South African President Jacob Zuma has asked for more China investment in infrastructure, which would create new jobs amid 25 percent unemployment.
Johannesburg, South Africa
South African President Jacob Zuma ended a three-day trip to China last week with a raft of trade deals intended to shore up South Africa's status as a "gateway to China" for the natural resources that fuel the Asian giant's rapid growth.
South Africa is China's No. 1 source of African iron, copper, manganese, chrome, and diamonds.
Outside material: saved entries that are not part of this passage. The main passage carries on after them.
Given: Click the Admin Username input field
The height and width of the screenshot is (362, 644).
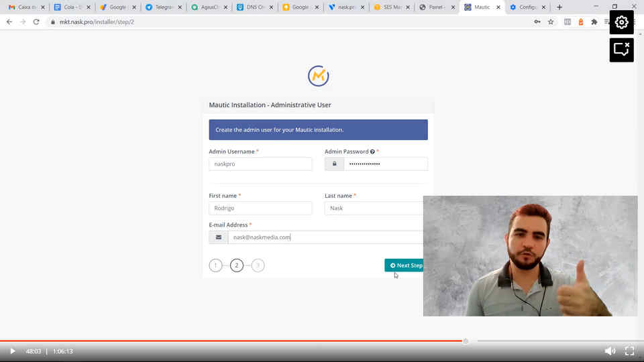Looking at the screenshot, I should (x=260, y=164).
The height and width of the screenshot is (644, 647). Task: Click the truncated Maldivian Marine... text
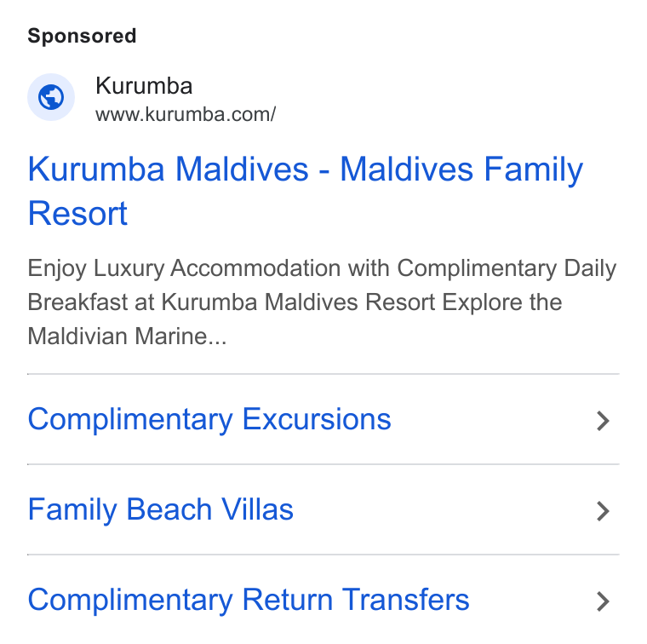point(127,336)
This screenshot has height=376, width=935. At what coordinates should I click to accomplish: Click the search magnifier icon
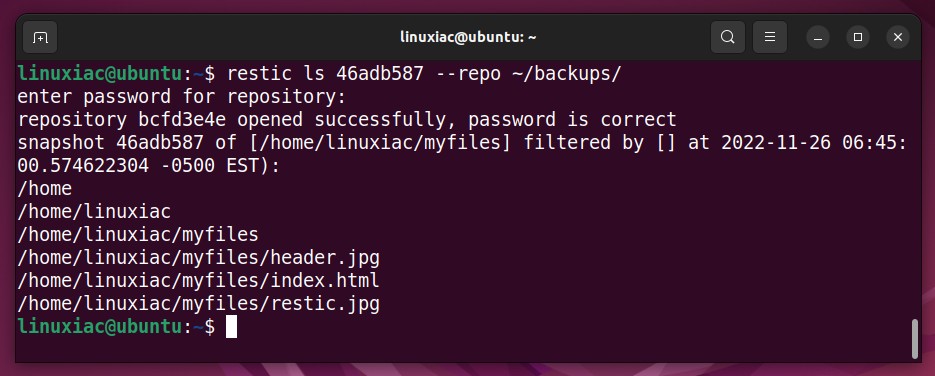pyautogui.click(x=727, y=38)
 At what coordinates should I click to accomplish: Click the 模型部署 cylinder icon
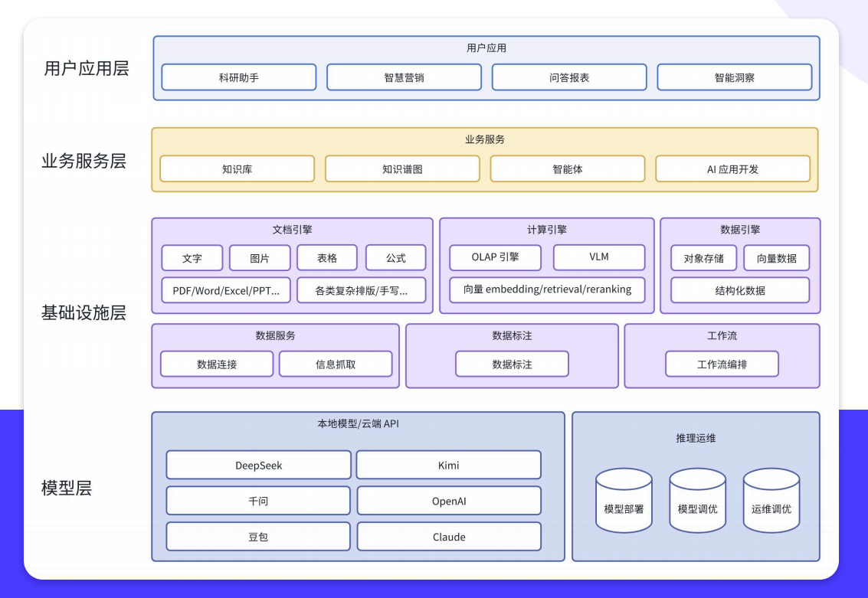point(624,502)
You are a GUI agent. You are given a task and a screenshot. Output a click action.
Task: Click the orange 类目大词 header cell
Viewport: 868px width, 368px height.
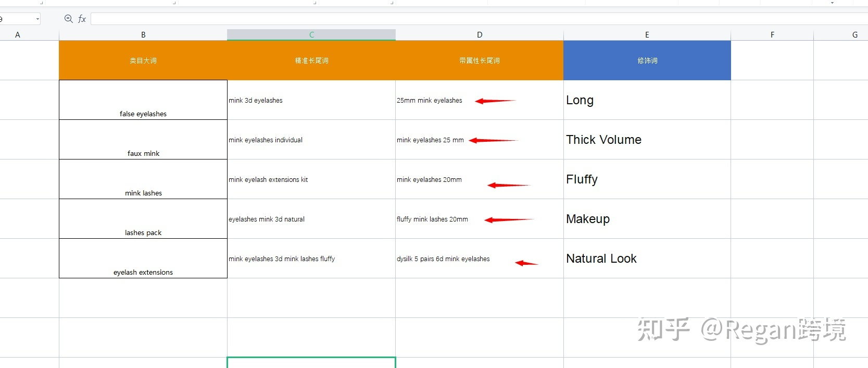(143, 60)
But President Zuma stressed that South Africa wants more out of the relationship, saying that his government would like China to invest more toward infrastructure that would aid his country in the "beneficiation of minerals." And during his trip to Beijing, the mining term – which refers to the refining and processing of raw minerals – emerged as part of a new thrust for Africa's largest economy, one heavily reliant on commodity exports.
Building refineries would not only create new streams of revenue for the South African government and perhaps save China some money in freighting raw materials to Chinese refineries, but it would also create new jobs, something that is desperately needed in South Africa, which has an official jobless rate of 25 percent.
"China is indeed a key strategic partner for South Africa, and South Africa is open for business in a big way," Zuma told reporters on Aug. 24. "We envisage meaningful future cooperation in infrastructure, the beneficiation of minerals, engineering, energy, information and communications technology, and electronics. There are also opportunities to be explored in manufacturing."